An Introduction To Automatic Transfer Systems (ATS)

An Introduction To Automatic Transfer Systems (ATS)

A fairly new and unfamiliar technique used by banking malware is Automatic Transfer Systems. This type of malware harvests financial information such as login credentials to bank websites. A couple of ways that this can be achieved is by Formgrabbing and Webinjection. I’ll give a brief overview of what these two types of malicious activity entails.

Form Grabbing

This type of malicious module is injected into an unknowingly-targeted user’s browser. Upon injection the malicious attack modifies the code flow to intercept POST requests between form submission and SSL/TLS encryption. Resulting from this Formgrabbing malware is capable of intercepting HTTPS requests before they are encrypted. This allows the capability of logging usernames and passwords for HTTPS sites such as PayPal.

Traffic that has been intercepted with the use of this type of attack would then be sent back to a Command and Control server being hosted by the attacker, where they could potentially sell in bulk to other criminals on the Dark Web who are willing to use them.

An important point to raise; although Formgrabbing will successfully work for a lot of sites that only require the basics of a username and password, bank websites generally require an additional security procedure during log in to prevent the use of stolen credentials.

Web Injection

A Webinject attack tends to compliment the Formgrabbers ability to harvest credentials by intercepting requests. It does this by intercepting web responses. A web response can be modified after the browser has decrypted it but prior to it being displayed to the user, allowing malware to modify any and all page content for any site the user visits.

What the exercise asks: Extend the write-up on Automatic Transfer Systems, picking up right after its final sentence.

Collected material:

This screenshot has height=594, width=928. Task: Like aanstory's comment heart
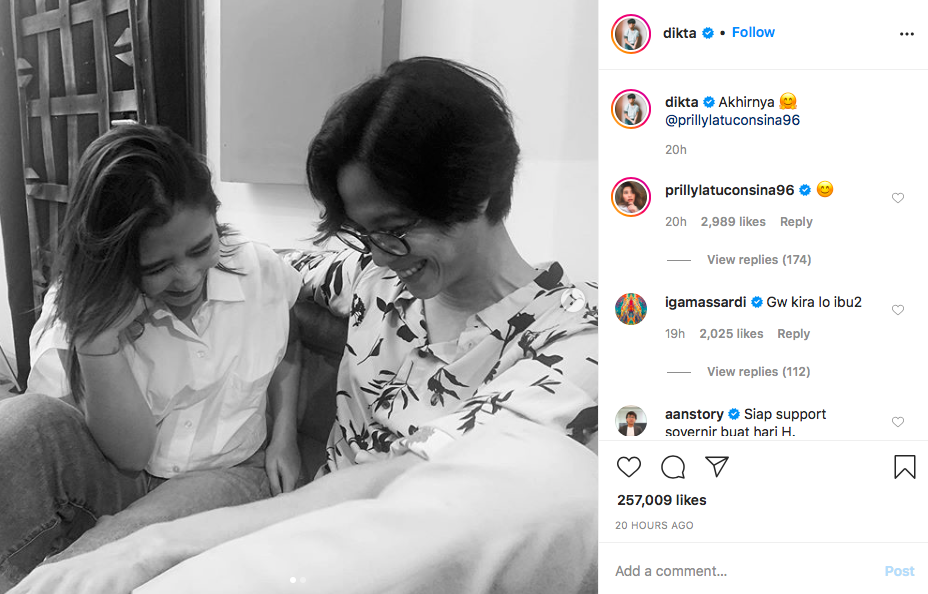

Response below:
One of the sole purposes of Webinjects is to add fields on bank login forms to request extra information that may assist the attacker in some way. When the extra information is typed in, the Formgrabber collects it. An example of how this would work is shown below:

Webinjection Diagram

Two Factor Authentication (2FA)

There is one technique used by a lot of companies these days that labels Webinject completely useless. Two-factor-authentication can be used by users to safely and securely log into their account. The way in which it works is very simple, a bank can text a unique one-time code to a customer phone which they have to enter in order to log in, meaning there’s no extra information that can be requested by the Webinjects which would allow someone else to log in, other than the physical phone.


Automatic Transfer Systems must be tailor-made and maintained to each website they are falsely attempting to resemble, meaning that malware making use of ATS is still fairly uncommon to large groups such as the one behind the Dridex malware. It also seems that criminals now tend to opt for the more popular ransomware, making victims have to send the funds themselves, rather than stealing them.